* [What you will do]
- 1) Name every person mentioned by name in the article about the Homs shelling investigation.
- 2) In the article about the Homs shelling investigation, copy the stretch from "France urged to" through "22 February 2012." word for word.

* [Page excerpt]
■ ■ ■ ■ ■
France urged to complete judicial probe into Marie Colvin and Rémi Ochlik’s deaths in Syria ten years ago

Reporters Without Borders (RSF) calls on the French judicial authorities to complete their war crimes investigation into the Syrian army’s shelling of a media centre in the city of Homs exactly ten years ago, in which French photographer Rémi Ochlik was killed, along with US reporter Marie Colvin, and a French reporter was injured. The French authorities have yet to bring any charges.

“She worked with the terrorists, and because she came illegally, she's been responsible of everything that befall on her [sic]” – this was Syrian President Bashar al-Assad sharp comment in an interview in English for NBC in 2016, when asked about Colvin’s death in the artillery bombardment on 22 February 2012.


RSF registered as an interested civil party when, in March 2012, the French judicial authorities opened an investigation into the “murder” of Ochlik and “attempted murder” of Edith Bouvier, the French reporter who was injured. They redefined it as a “war crimes” case two years later and transferred it to the Paris court’s unit for crimes against humanity.
■ ■ ■ ■ ■
* [Stored records]
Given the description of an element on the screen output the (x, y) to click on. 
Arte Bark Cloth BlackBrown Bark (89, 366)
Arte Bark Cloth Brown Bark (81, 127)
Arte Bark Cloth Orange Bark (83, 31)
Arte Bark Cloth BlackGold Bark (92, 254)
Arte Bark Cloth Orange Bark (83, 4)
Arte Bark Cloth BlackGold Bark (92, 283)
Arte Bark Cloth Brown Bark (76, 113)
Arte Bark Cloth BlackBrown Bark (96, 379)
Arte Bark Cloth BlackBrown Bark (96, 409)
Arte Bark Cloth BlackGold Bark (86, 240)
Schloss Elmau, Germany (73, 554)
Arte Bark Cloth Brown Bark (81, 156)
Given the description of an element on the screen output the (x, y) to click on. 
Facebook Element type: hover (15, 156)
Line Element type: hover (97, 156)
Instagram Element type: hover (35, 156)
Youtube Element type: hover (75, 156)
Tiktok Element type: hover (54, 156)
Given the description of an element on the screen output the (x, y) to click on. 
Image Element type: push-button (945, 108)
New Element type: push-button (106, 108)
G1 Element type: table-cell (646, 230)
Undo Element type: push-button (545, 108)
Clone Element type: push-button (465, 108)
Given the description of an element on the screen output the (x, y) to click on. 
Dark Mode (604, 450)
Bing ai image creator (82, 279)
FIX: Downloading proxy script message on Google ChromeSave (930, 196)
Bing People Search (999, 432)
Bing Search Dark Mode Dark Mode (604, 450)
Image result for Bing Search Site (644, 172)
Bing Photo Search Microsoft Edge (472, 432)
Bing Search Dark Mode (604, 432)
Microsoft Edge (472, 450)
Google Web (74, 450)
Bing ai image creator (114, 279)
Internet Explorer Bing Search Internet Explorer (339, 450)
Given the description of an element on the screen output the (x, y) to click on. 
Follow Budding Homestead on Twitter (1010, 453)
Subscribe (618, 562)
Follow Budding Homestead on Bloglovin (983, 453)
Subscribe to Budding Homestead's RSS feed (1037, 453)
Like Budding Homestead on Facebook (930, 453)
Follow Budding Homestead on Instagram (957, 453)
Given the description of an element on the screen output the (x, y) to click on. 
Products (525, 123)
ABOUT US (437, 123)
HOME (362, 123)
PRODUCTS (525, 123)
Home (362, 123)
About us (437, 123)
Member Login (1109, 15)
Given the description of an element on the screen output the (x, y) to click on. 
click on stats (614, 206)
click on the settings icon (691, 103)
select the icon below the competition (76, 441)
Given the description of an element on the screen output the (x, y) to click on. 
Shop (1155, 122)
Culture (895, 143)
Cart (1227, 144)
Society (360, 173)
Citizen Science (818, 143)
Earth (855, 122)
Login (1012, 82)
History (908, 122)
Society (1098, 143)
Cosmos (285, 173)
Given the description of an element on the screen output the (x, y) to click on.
■ ■ ■ ■ ■
* [Written answers]
- 1) Marie Colvin, Rémi Ochlik, Bashar al-Assad, Edith Bouvier

- 2)
France urged to complete judicial probe into Marie Colvin and Rémi Ochlik’s deaths in Syria ten years ago

Reporters Without Borders (RSF) calls on the French judicial authorities to complete their war crimes investigation into the Syrian army’s shelling of a media centre in the city of Homs exactly ten years ago, in which French photographer Rémi Ochlik was killed, along with US reporter Marie Colvin, and a French reporter was injured. The French authorities have yet to bring any charges.

“She worked with the terrorists, and because she came illegally, she's been responsible of everything that befall on her [sic]” – this was Syrian President Bashar al-Assad sharp comment in an interview in English for NBC in 2016, when asked about Colvin’s death in the artillery bombardment on 22 February 2012.